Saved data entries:
··········
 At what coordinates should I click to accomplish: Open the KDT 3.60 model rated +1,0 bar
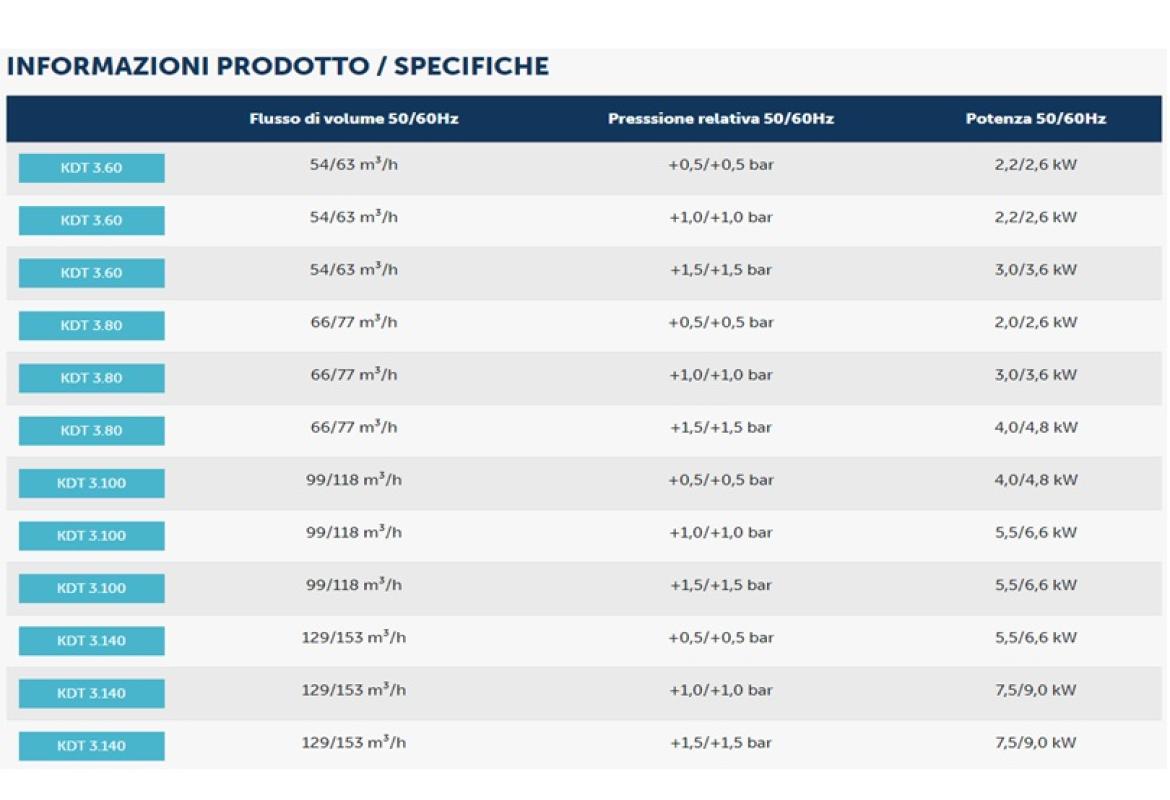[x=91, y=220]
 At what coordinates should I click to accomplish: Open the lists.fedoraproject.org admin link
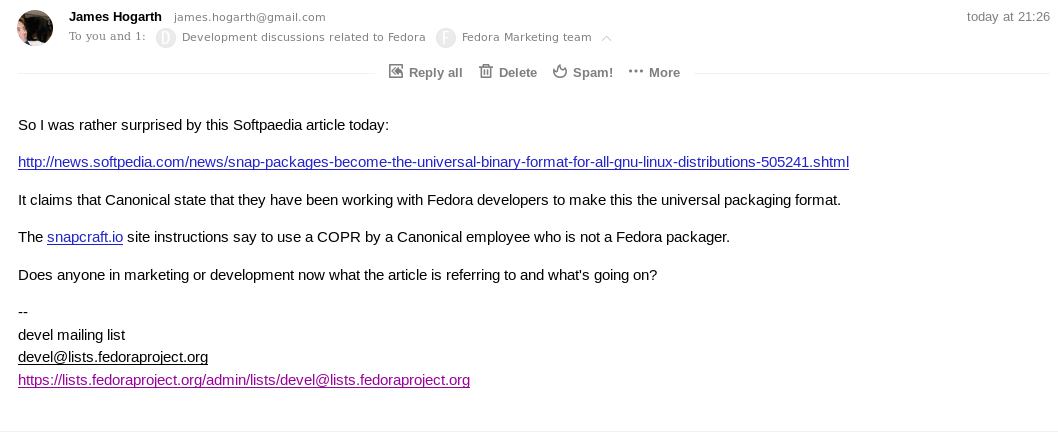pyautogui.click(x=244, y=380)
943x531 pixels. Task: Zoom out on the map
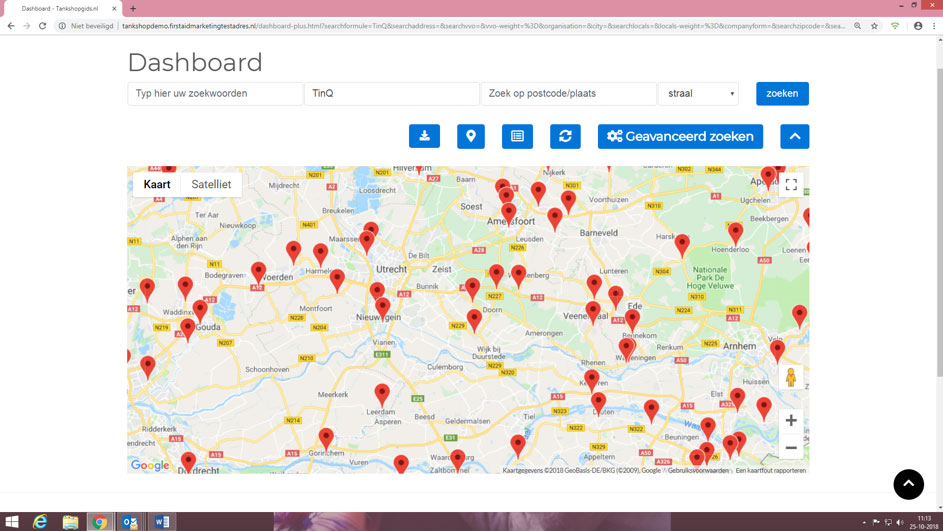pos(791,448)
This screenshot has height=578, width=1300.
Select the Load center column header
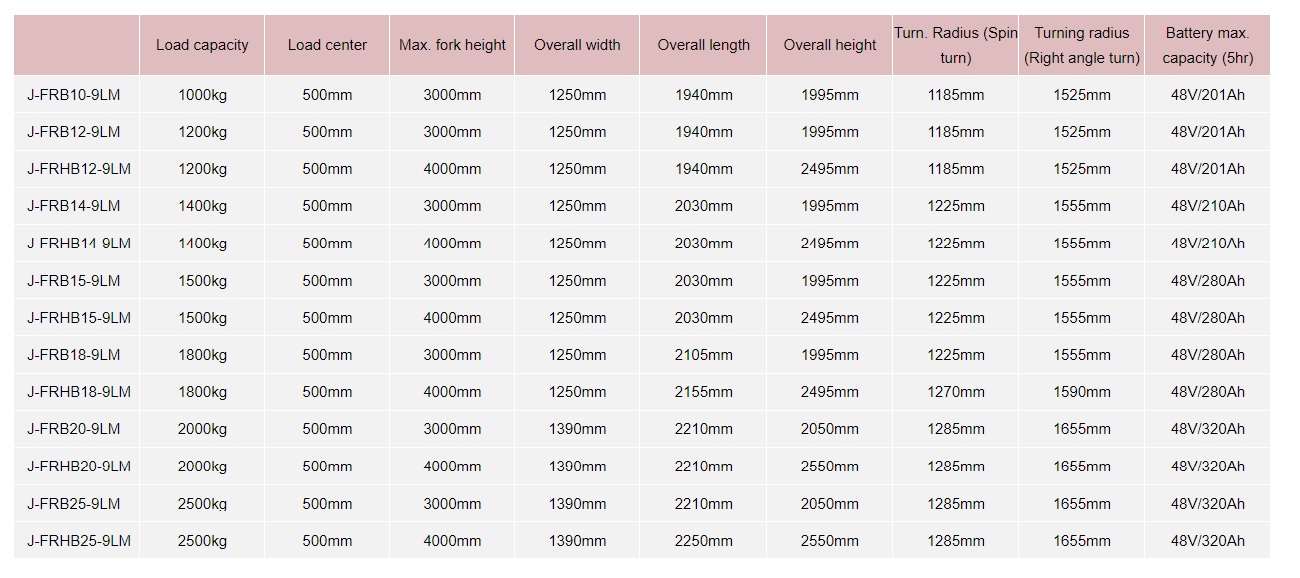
··········
▶ [Goal of the exercise]: Find the line that contains "lists.fedoraproject.org admin link" and repeat it, along with every line after it to the end of the data, exactly; drop the pictures.

▶ [Task answer]:
 At what coordinates should I click to accomplish: Open the lists.fedoraproject.org admin link
pyautogui.click(x=244, y=380)
943x531 pixels. Task: Zoom out on the map
pos(791,448)
This screenshot has height=578, width=1300.
Select the Load center column header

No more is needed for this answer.